Many people don’t know that I am a triathlete training for my first Olympic-length Tri (0.93 mile (1.5k) swim, 24.8 mile (40k) bike, and a 6.2 mile (10k) run.), am training for multiple half marathons (13.1 miles), am the editor-in-chief of the Decaturian, help with numerous other on campus publications, have both a fellowship and an internship, and work 35+ hours a week.
Instead, I am limited to the title of “The Girl With The Service Dog. “
Typically, this is okay. I wish people would look beyond the dog, but I knew what I was getting into when I got my service dog four years ago. However, I wasn’t aware of the amount of fear and anxiety it would bring to me.
I am constantly worried about my service dog getting attacked. She has already been attacked twice by people breaking the law by having fake service animals in public.

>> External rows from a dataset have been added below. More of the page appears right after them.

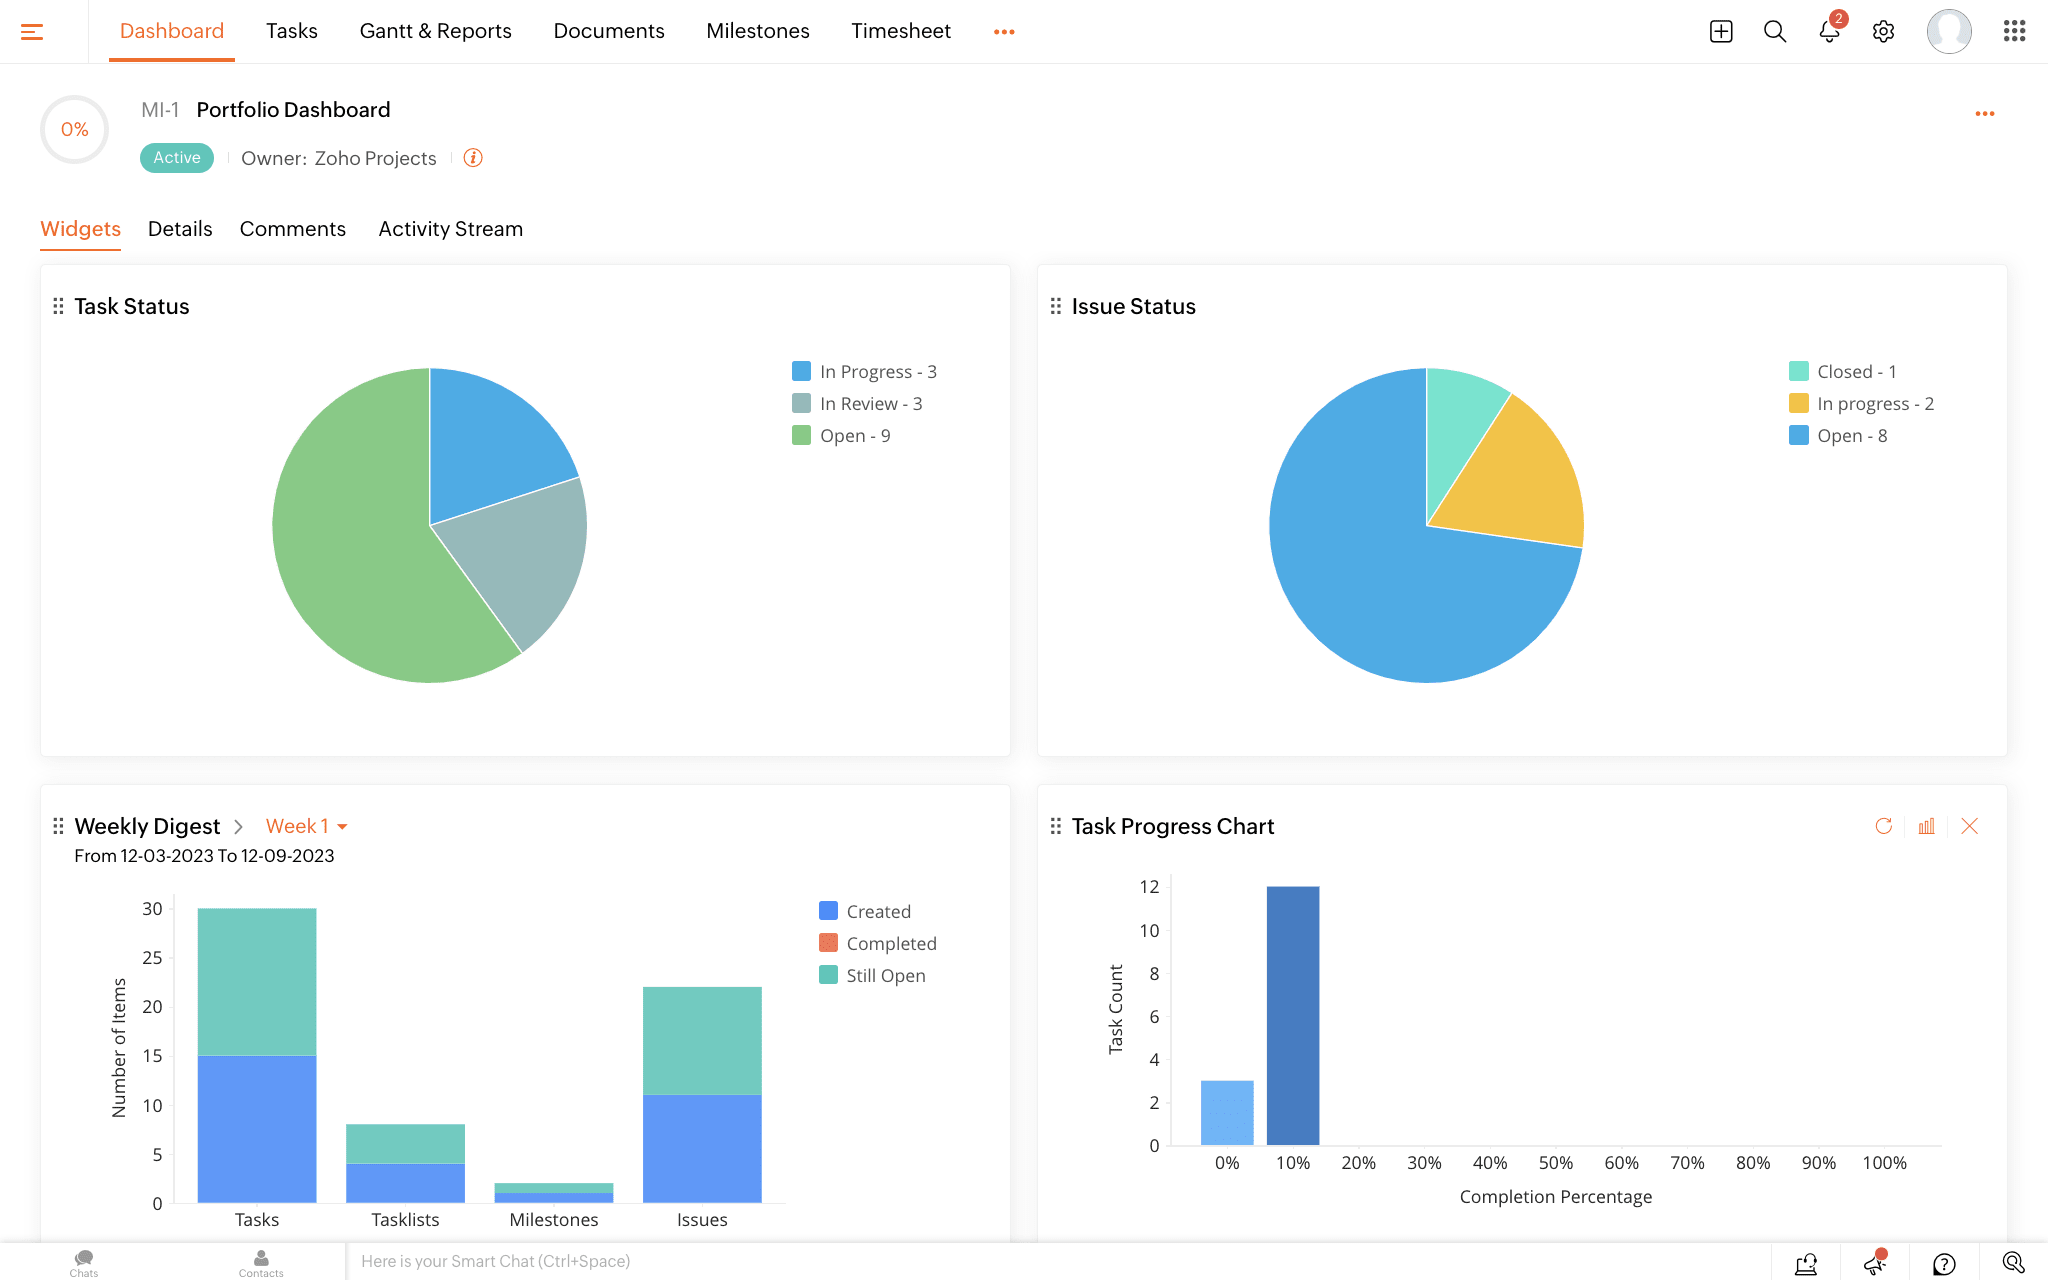Click the drag handle on Weekly Digest widget
Viewport: 2048px width, 1280px height.
(x=58, y=826)
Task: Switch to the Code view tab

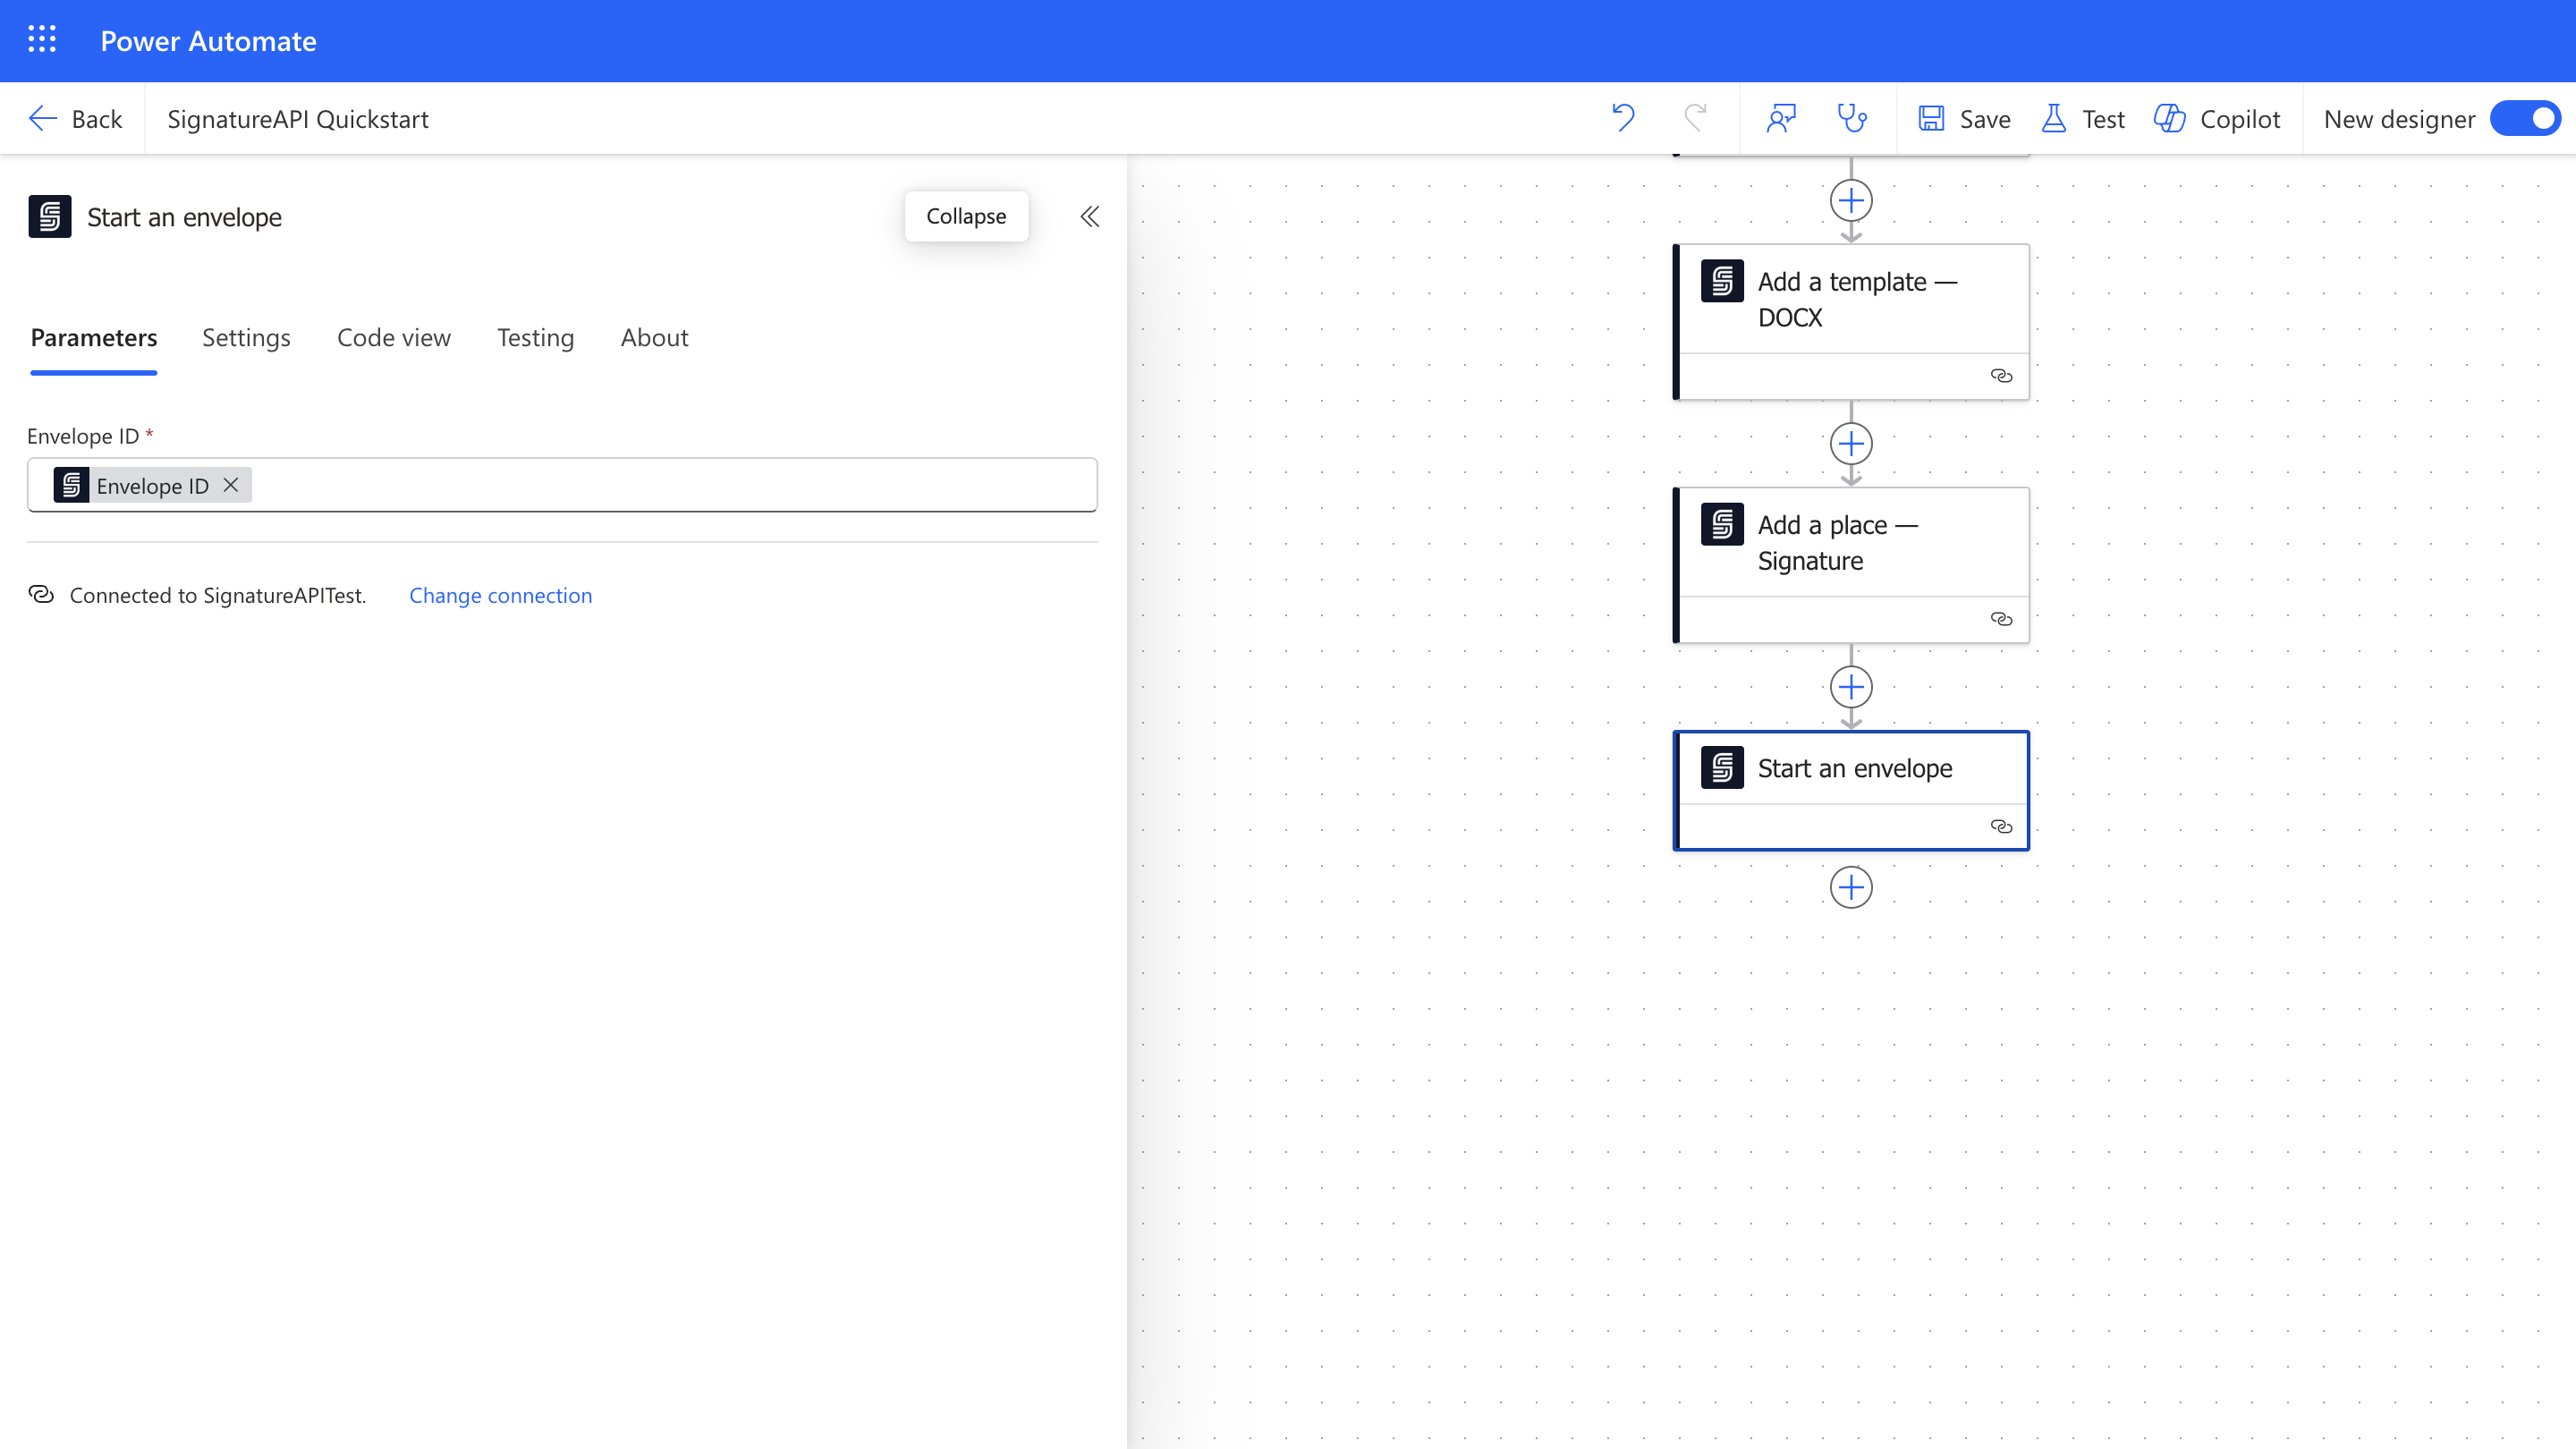Action: [x=393, y=338]
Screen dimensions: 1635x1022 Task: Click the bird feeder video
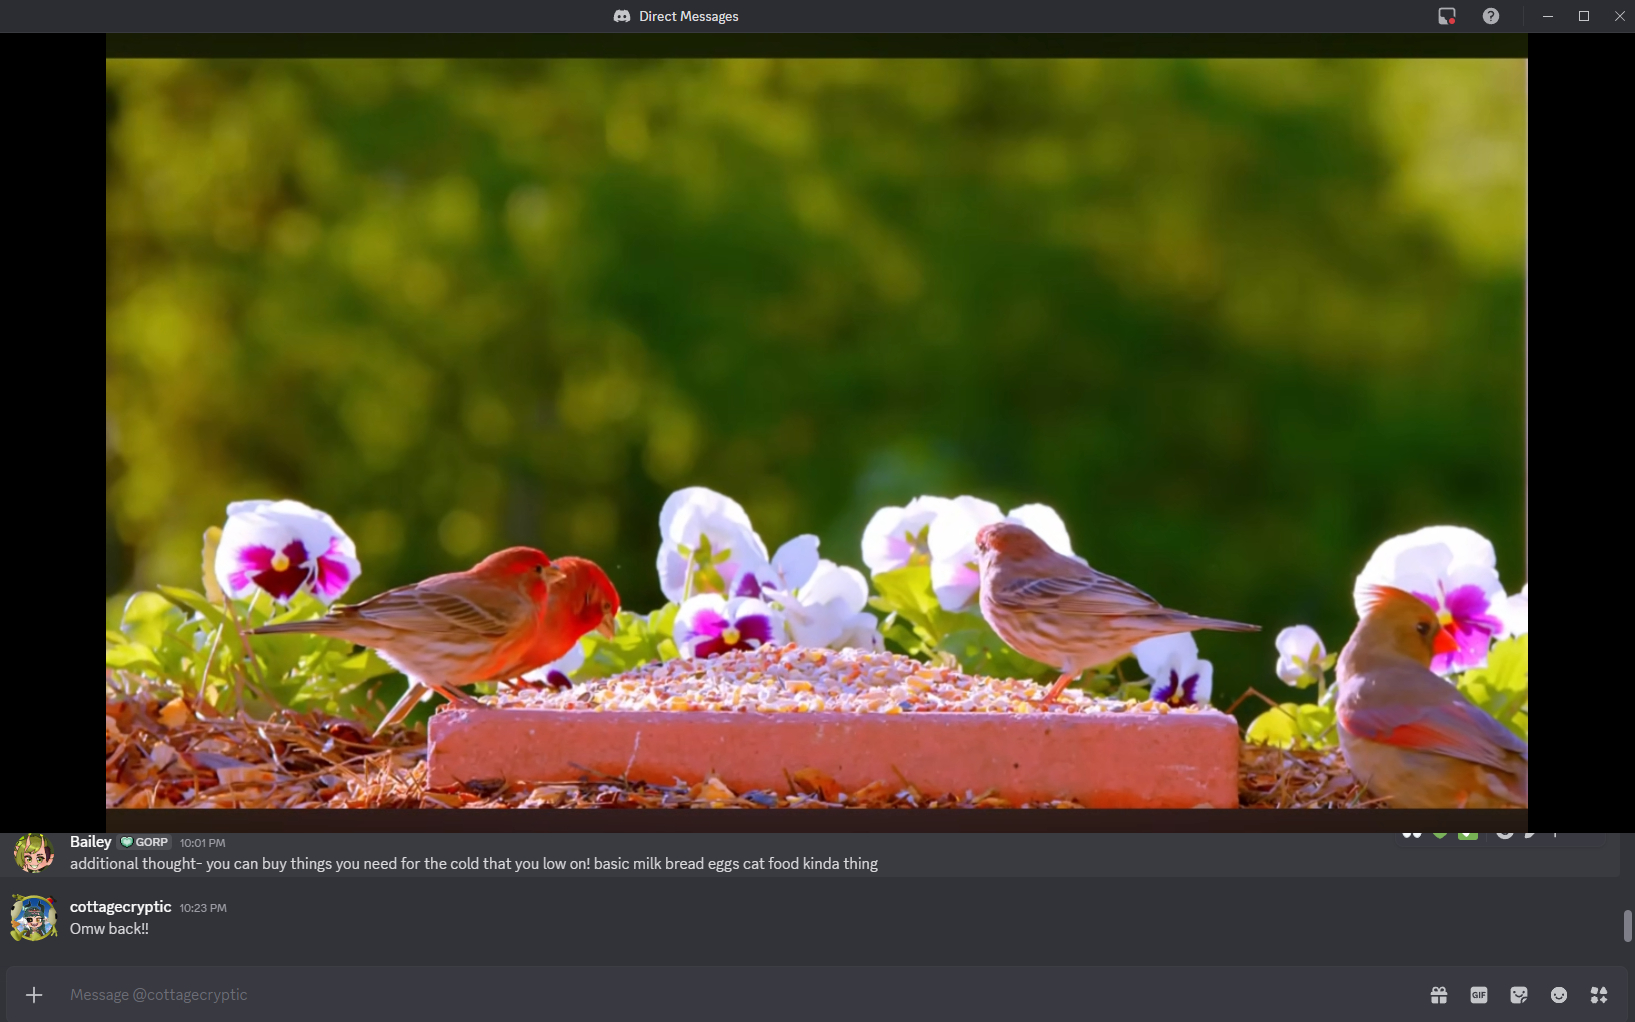816,432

Many people do not understand service animal laws, which are admittedly easy to take advantage of. A common misunderstanding about service dogs is that emotional support animals are the same as a service animal.
They are not. At all.
The primary difference between an ESA and a service dog is that an ESA has received no training, and is there for emotional support, not to provide a task for a disability.
Service animals are highly trained animals who have public access in order to assist the handler with their disability.
Emotional support animals are not granted public access, as there is no need for them to be in public, and they are not trained. Emotional support animals were designed to be pets at home. The only usage for the title is housing access; you cannot be denied your emotional support animal in a pet-free apartment.
Years ago, emotional support animals were able to fly with their handlers, but airlines and the federal government have cracked down on this after people abused the system.
Businesses have rights and can deny entry for emotional support animals and even service animals if the animal has a history of poor behavior in said business.
However, many business owners do not take advantage of their rights and do not enforce the rules because they are afraid of lawsuits.
This puts people like me and my legitimate service dog at risk. This is exactly how my dog was put into situations where other animals lunged at her.
Oftentimes, people ask me how they can get a service dog for their anxiety. Many of these individuals have already gone online and purchased a fake certificate from an online scammer that certifies their pet as an emotional support animal.
These scams often come with vests, badges, cards, and other gear to make the animal look official.
While someone, in theory, could qualify for a service animal due to severe anxiety, I often discourage it when I am asked.
I discourage it because I have anxiety, and while my service dog can help me with treating my anxiety attacks, she cannot prevent them or stop them altogether. Additionally, the number of people who ask intrusive questions because I have a service dog is nerve racking.
My anxiety makes me enjoy the shadows. I am not someone who enjoys being the center of attention; however, I am constantly the one everyone is looking at and whispering about at an event because I have a dog with me.
It is out of kindness and genuine curiosity, but I am asked what breed of dog my service dog is at least five times a day. At this point, I might as well write it on my forehead as a frequently asked questions form.
These reasons, though, are not my biggest complaints with having a service animal. My biggest complaint is that I constantly have a target on my back.
In high school, I was cyberbullied relentlessly for my dog. People thought it was okay to take photos of my dog to post on Snapchat, create fake accounts pretending to be me, and numerous other things.
In college, these things have gone down significantly thanks to consistent efforts from the Millikin administration team that has addressed every concern as it happens. For this, I am unbelievably thankful.
No matter how safe the administration makes campus for me, though, it does not change the reality of my situation.
As long as I have my service dog, I will be treated differently. I will have people poke and pry at my life and what my disability may be. I will have people accuse me of faking it to have a pet with me all the time. I will have to be aware of my surroundings for another animal being mishandled that could harm my own.
It doesn’t matter how many awards I win, or what I do. For as long as I have my service dog, I will only be seen as “the girl with the service dog.”